- TASK DIRECTIONS: In the listing below, report every line that contains the word "Select", copying each such line in full.

- DATA EXTRACT:

━━━━━━━━

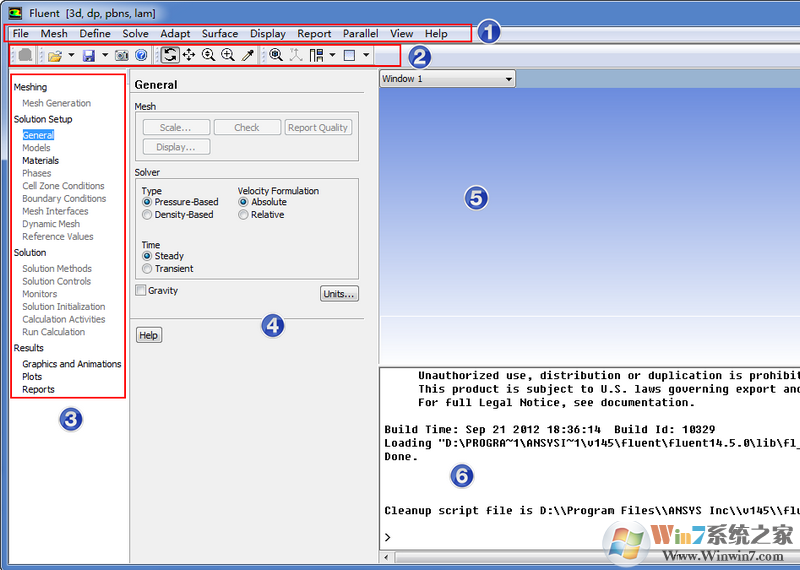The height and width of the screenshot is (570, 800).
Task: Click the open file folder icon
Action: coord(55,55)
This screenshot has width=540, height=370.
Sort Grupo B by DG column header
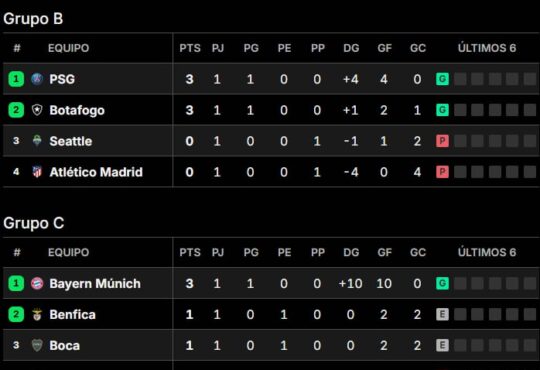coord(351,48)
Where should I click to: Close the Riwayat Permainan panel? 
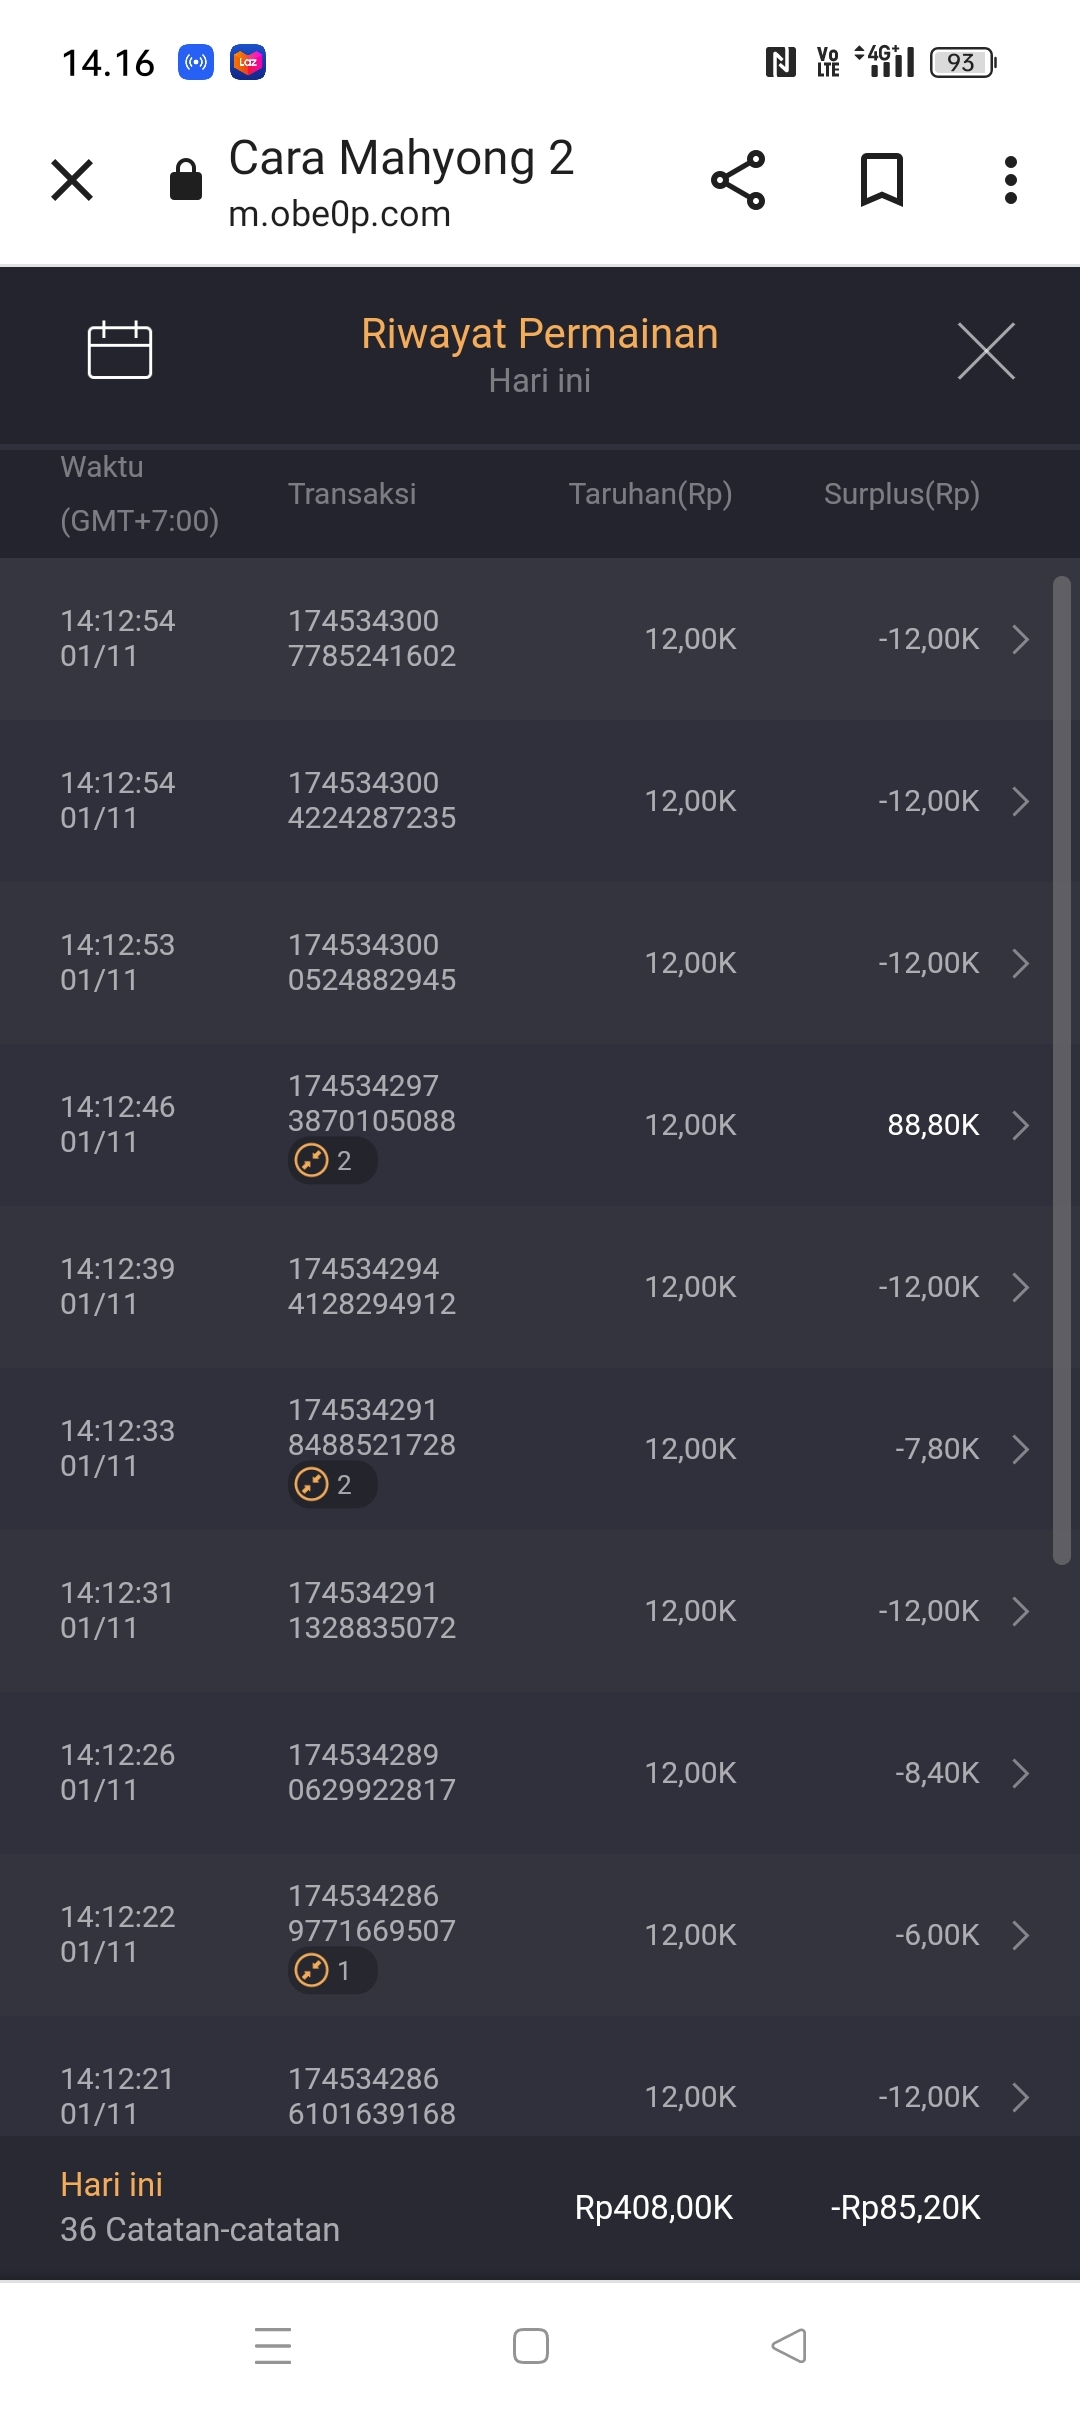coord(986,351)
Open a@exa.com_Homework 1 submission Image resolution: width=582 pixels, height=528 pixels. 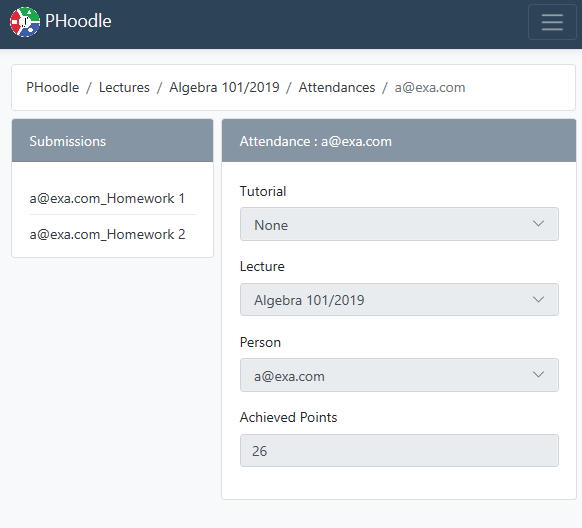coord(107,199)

━━━━━━━━

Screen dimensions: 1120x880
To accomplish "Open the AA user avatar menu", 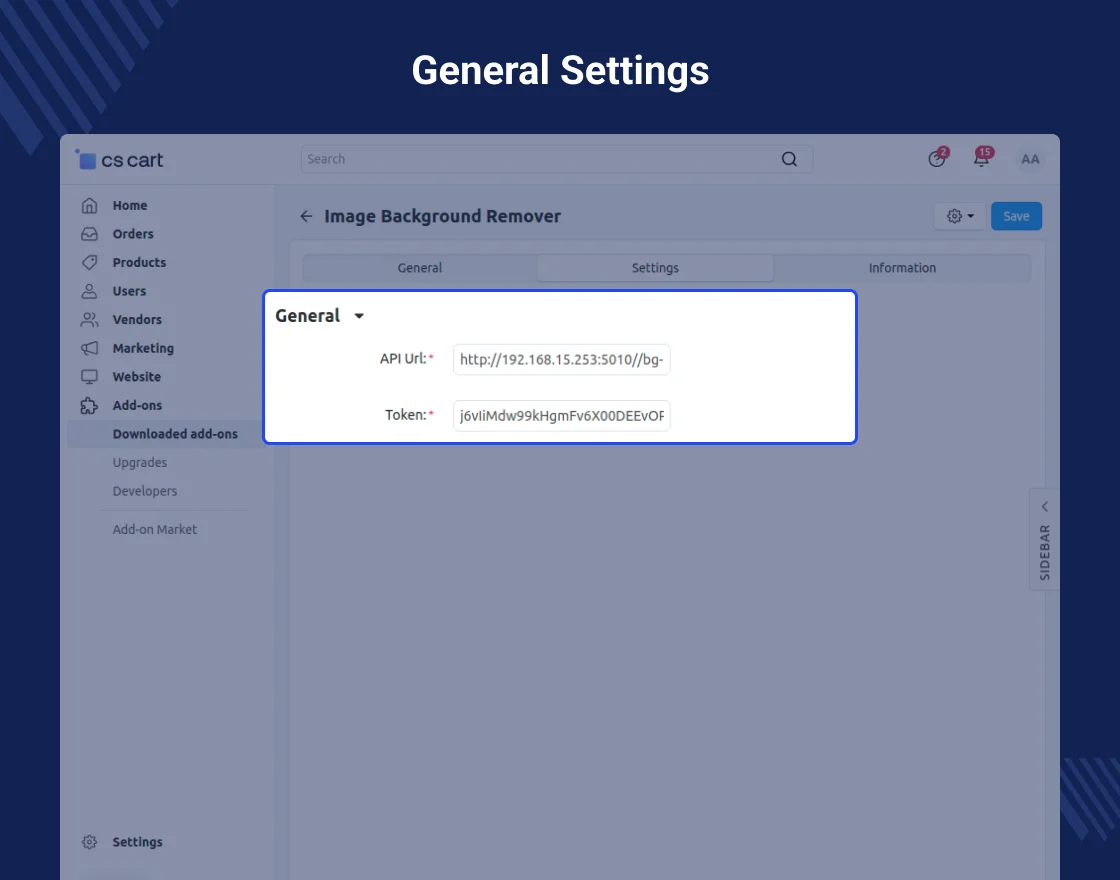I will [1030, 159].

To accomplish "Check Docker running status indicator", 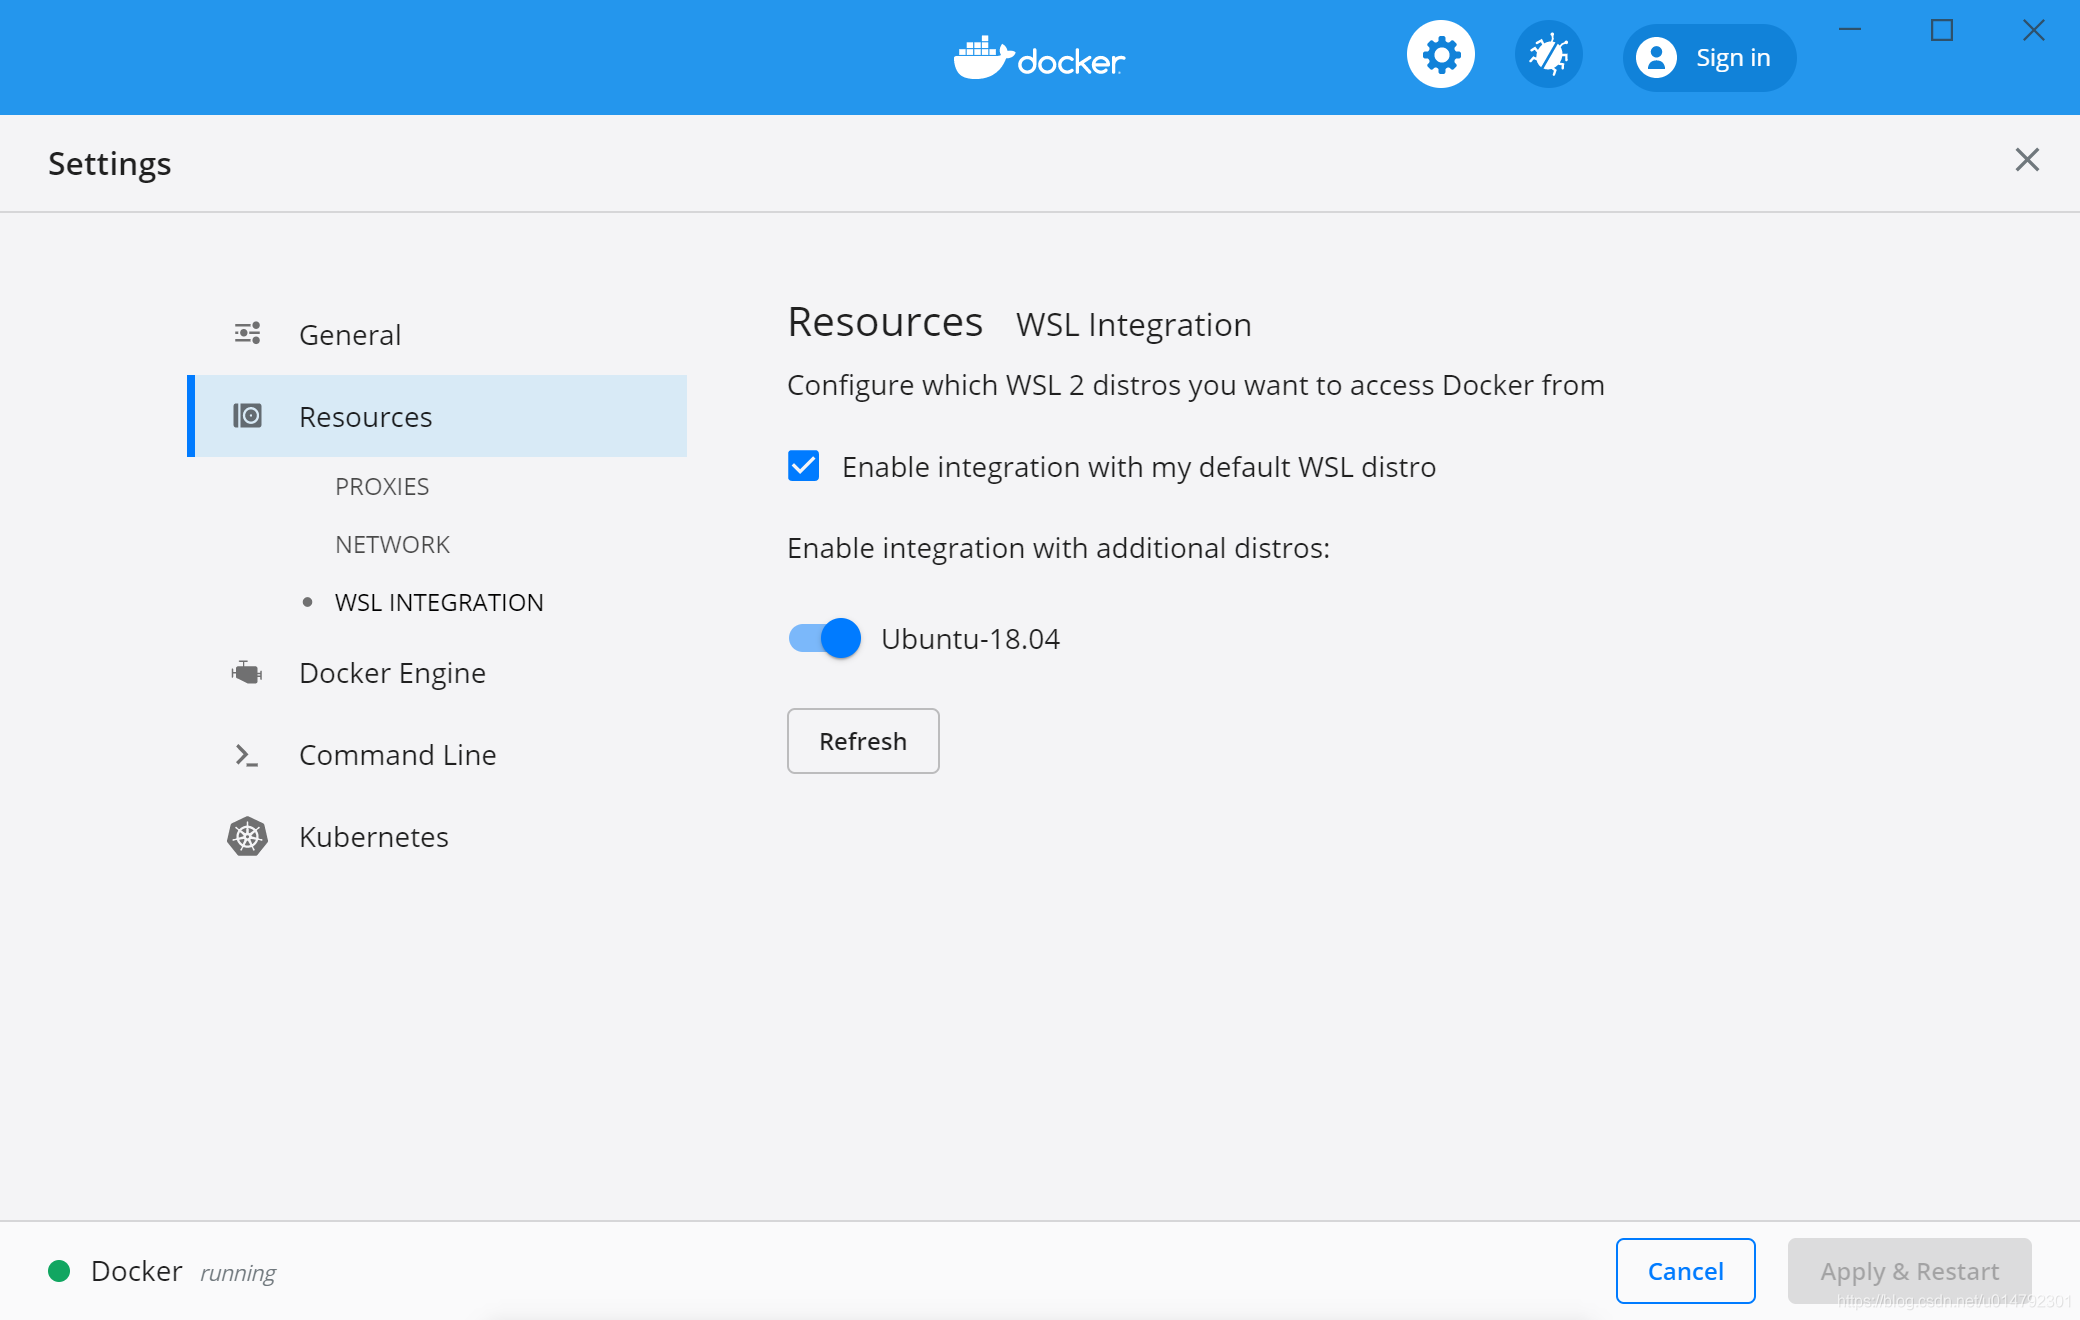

━━━━━━━━

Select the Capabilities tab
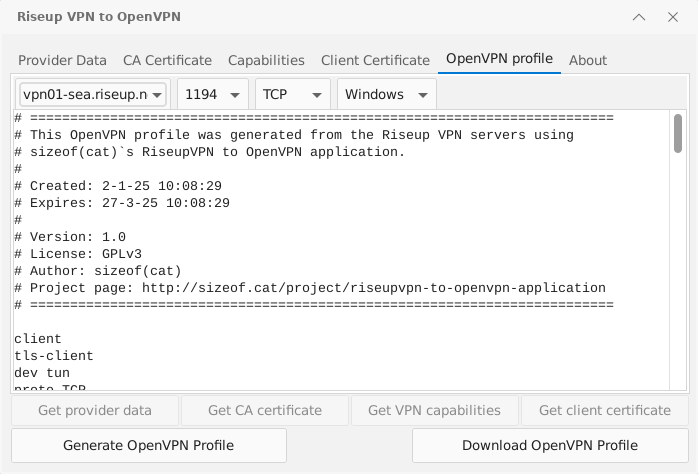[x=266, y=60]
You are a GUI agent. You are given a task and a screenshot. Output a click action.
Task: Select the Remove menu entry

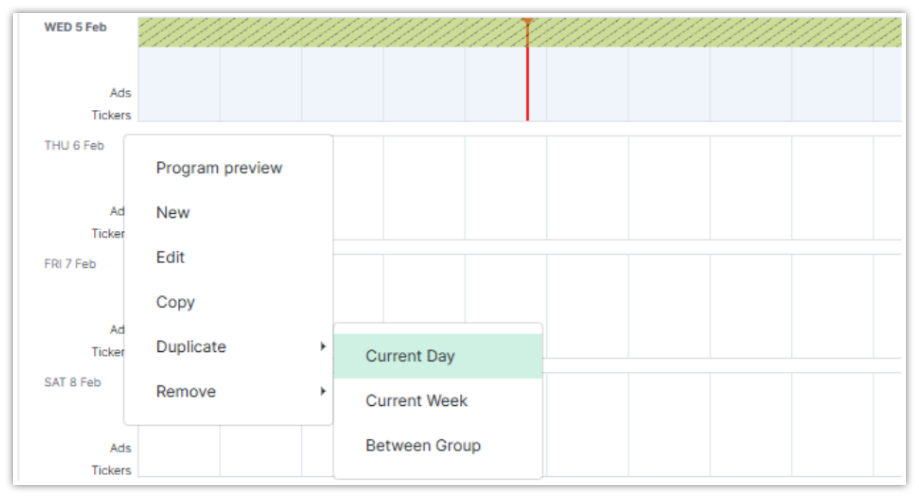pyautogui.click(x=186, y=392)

━━━━━━━━

- EXERCISE RESULT:
Select the Capabilities tab
Task: Select the Remove menu entry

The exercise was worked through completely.